While ETFs have historically been an index-only business, more investors are pouring their money into active ETFs so far this year than they did in 2022. After actively managed exchange traded funds brought in 14% of investor flows into ETFs in 2022 (a record), “we’re looking at close to 40% of the flows” going into ETFs so far this year are heading into active funds, according to VettaFi financial futurist Dave Nadig.
“It’s only really been in the last year and a half or so that we’ve seen any real interest in active ETFs,” @Vetta_Fi‘s @DaveNadig says, adding: “Clearly this is a story of investors slowly coming to this realization that active [ETFs] may have a place in their portfolio.” pic.twitter.com/qLSYxoRZRc
— Yahoo Finance (@YahooFinance) March 1, 2023
“It’s really only been in the last year and a half or so that we’ve seen any real interest in active ETFs,” Nadig said while appearing on Yahoo Finance. “Clearly, this is a story of investors slowly coming to this realization that active may have a place in their portfolio.”
Nadig explained some of the reasons for active’s rise in popularity. For one thing, “we just had a big down market.” In a down market, two things happen: investors lose their confidence, and take advantage of tax-loss harvesting opportunities.
“People lose their conviction a little bit. They may have been in an index strategy they just saw themselves take a haircut, maybe now they want somebody minding the store,” he said. “The other big thing is we just went through a big tax-loss harvesting season. A lot of folks who were in underperforming funds… took the opportunity to sell and book the loss.”
As these investors return to the market in 2023, in the equity space, Nadig said he is seeing an increased interest in “finding individual portfolio managers or teams of portfolio managers to run that money.”
“Whether or not it’s going to work, you never know,” he added.
“Traditional Stock-Picking Active Managers”

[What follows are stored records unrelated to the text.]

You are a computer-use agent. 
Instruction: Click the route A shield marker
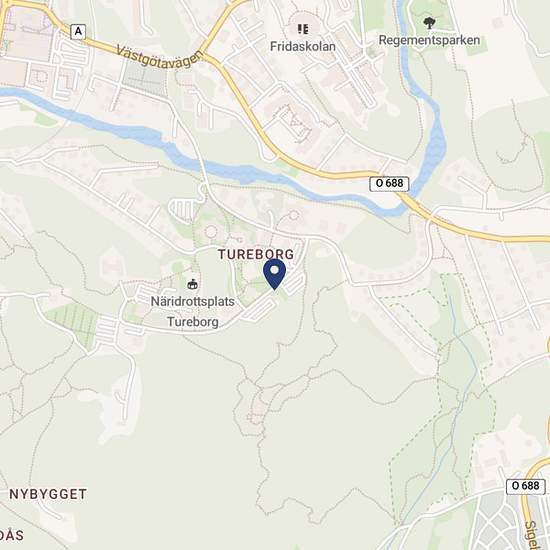point(78,32)
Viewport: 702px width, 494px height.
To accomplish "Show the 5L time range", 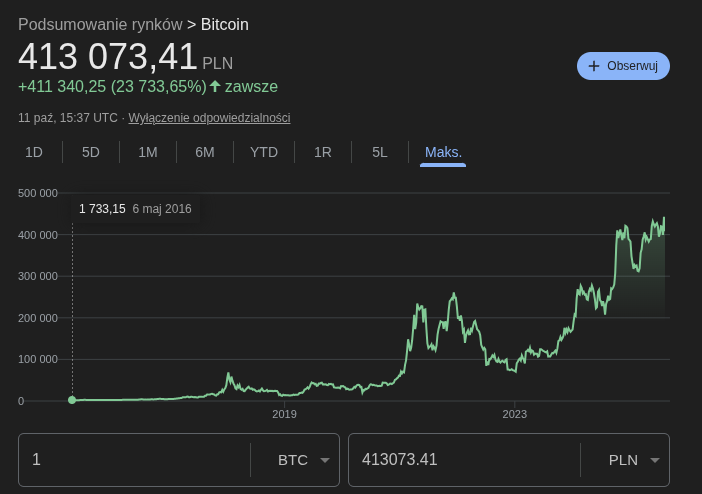I will (x=380, y=152).
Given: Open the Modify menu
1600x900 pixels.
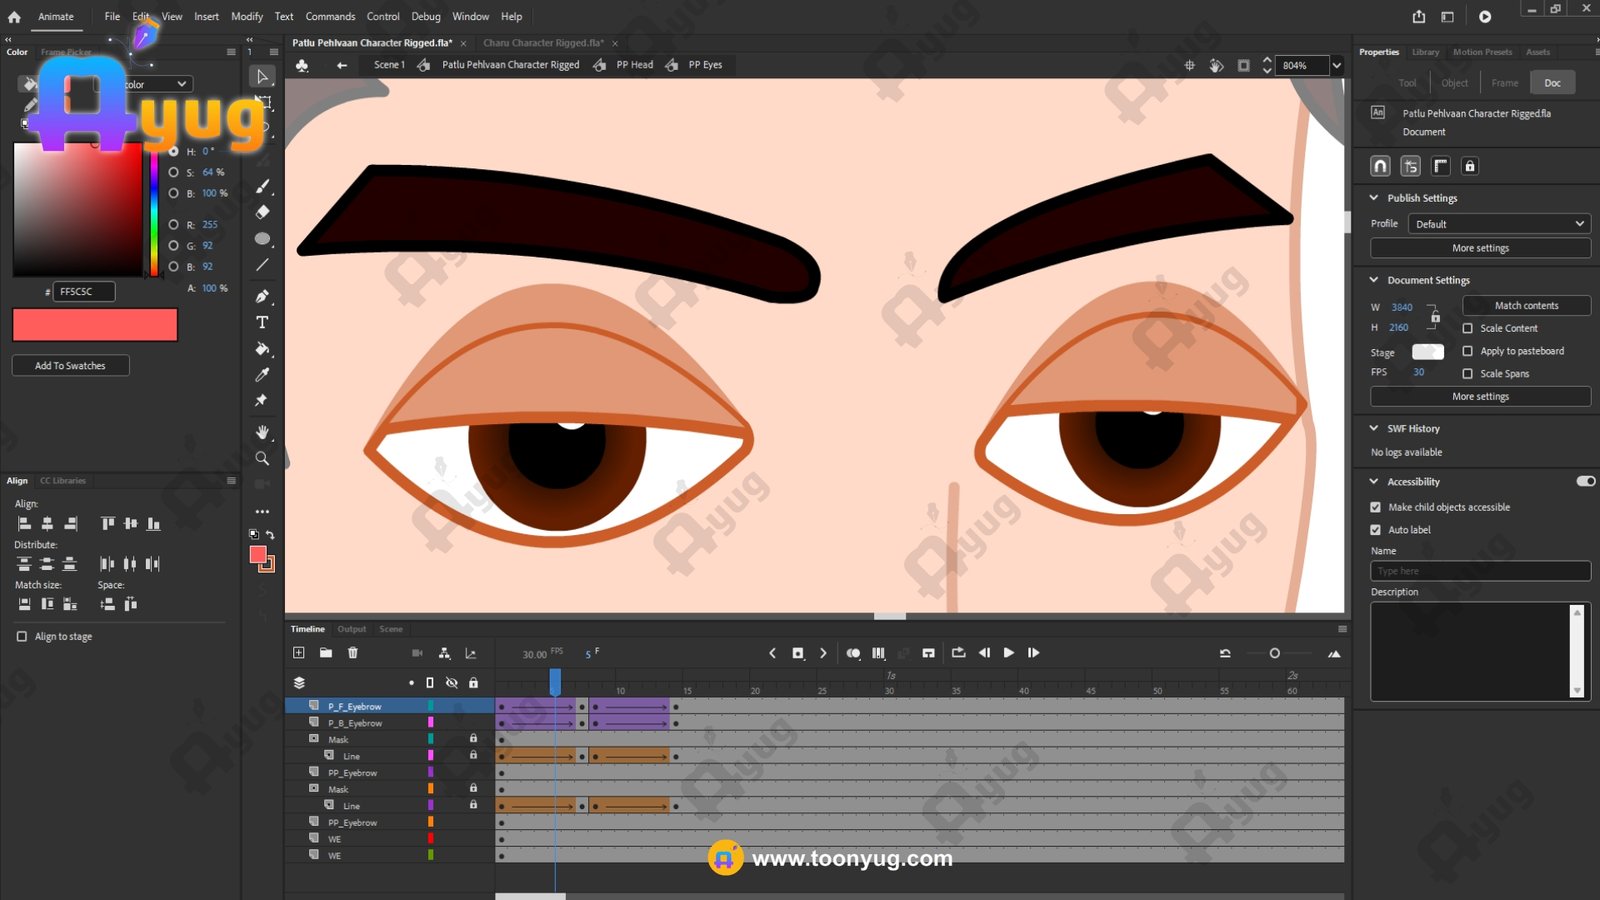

In terms of the actively managed ETFs that are attracting the most amount of money, Nadig said that “they’re actually fairly traditional stock-picking active managers.” He highlighted the Capital Group Growth ETF (CGGR) as one active fund that’s gaining a lot of investor attention.
CGGR has been beating its benchmark (the S&P 500) “by about 4% or 5% so far this year.” As a result, the Capital Group fund has pulled in a couple hundred million dollars while a complex of S&P 500 index ETFs have seen $10 billion in outflows in just eight weeks.
“So, clearly that’s a real reallocation we’re seeing,” Nadig said.
“What Could I Have Done Better?”
When asked about what a prolonged interest rate hike cycle from the Federal Reserve could mean, Nadig said that it “lends itself to people questioning their allocations.” They ask themselves, “’What could I have done better?’”
“If rates are now going to be 50 or 75 bps… finding a seasoned portfolio management team at least may make you sleep better at night.”
VettaFi’s financial futurist did acknowledge that active management’s track record “is not actually that great,” noting that “only about 45% of active managers managed to beat their benchmarks last year.”
“And that was a great year,” Nadig added.